Hydro power. A new nickel-based catalyst produces hydrogen from agricultural biomass with nearly the same efficiency as catalysts made from platinum, a rare precious metal (scale bar is 10 micrometers).

Catalyzing a Greener Fuel Economy

Staff Writer

A futuristic economy based on hydrogen, an energy source capable of generating energy without pollution, just got one small step closer. Researchers report in the 27 June issue of Science that they've created a new nickel-based catalyst that converts agricultural waste to hydrogen gas. Although the new catalyst can't produce hydrogen as cheaply as can fossil fuels, it's still cheaper than previous catalysts, which required the precious metal platinum.

Dreams of a full-scale hydrogen economy have been rising for years. Fuel cells convert the gas to electricity efficiently with water as the only byproduct. But to make the hydrogen economy feasible, researchers need to find a dirt-cheap way to liberate hydrogen: It's bonded to oxygen atoms in water and carbon atoms in fossil fuels and plant matter, or biomass. Energy companies have long produced fairly cheap hydrogen gas by stripping hydrogen atoms from natural gas. Unfortunately, that generates large quantities of CO2, the heat-trapping gas that's the chief culprit in global warming.

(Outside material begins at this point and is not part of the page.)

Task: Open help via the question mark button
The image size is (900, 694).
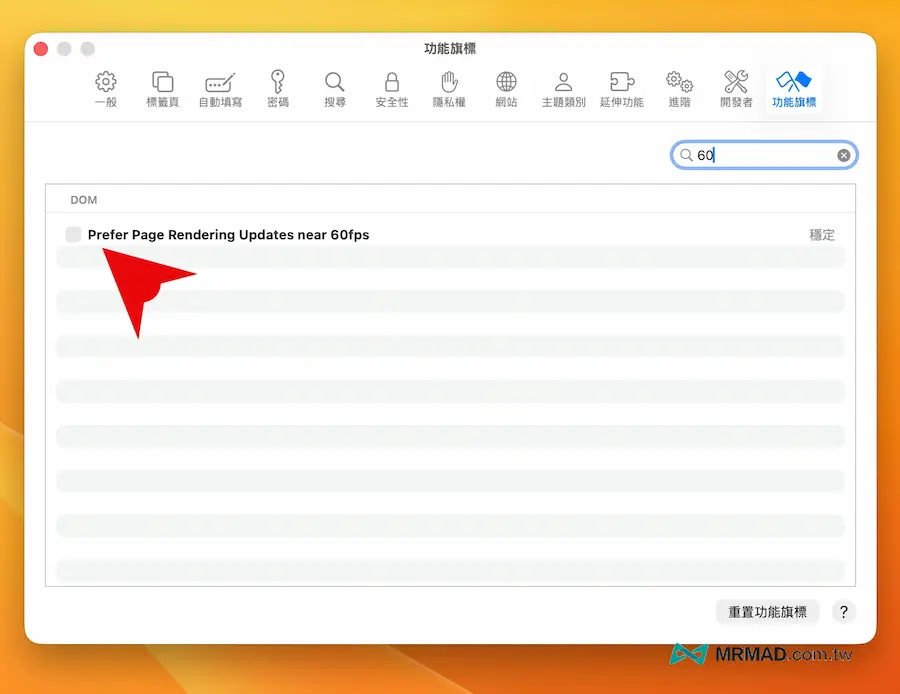Action: (843, 611)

In hopes of kicking the pollution habit, researchers have been focusing on catalysts that can strip hydrogen atoms from biomass. Even though that still generates CO2, the gas gets taken up by other plants as they grow. These plants can then be used to make more hydrogen gas, continuing the cycle. Platinum-based catalysts have long been the best performers in this department, but the precious metal costs a whopping $8000 a pound. Nickel catalysts have also been shown to be highly active. But unfortunately these generate abundant unwanted byproducts such as methane, another greenhouse gas.

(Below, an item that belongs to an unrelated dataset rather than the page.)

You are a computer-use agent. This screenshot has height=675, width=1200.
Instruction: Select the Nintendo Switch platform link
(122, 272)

To search for better catalysts, a team led by James Dumesic, a chemist at the University of Wisconsin, Madison, created a reactor capable of evaluating 48 separate metal-alloy catalysts simultaneously. The researchers then produced and tested more than 300 catalyst alloys. When they looked at the results, they discovered that a catalyst made from Raney-nickel--an alloy of 90% nickel and 10% aluminum--and a little bit of tin thrown in did the best job. When placed in a chamber with hot water and up to 5% biomass, it produced hydrogen with nearly the efficiency of platinum catalysts while sharply reducing the amount of methane compared to other nickel catalysts.

So far, the Wisconsin researchers have only tested their catalyst on simple sugars from plant cellulose rather than more complex compounds and mixtures also found in biomass. Nevertheless, "it's an important step," says Robert Ferrato, a catalyst expert at Engelhard Corp. in Iselin, New Jersey.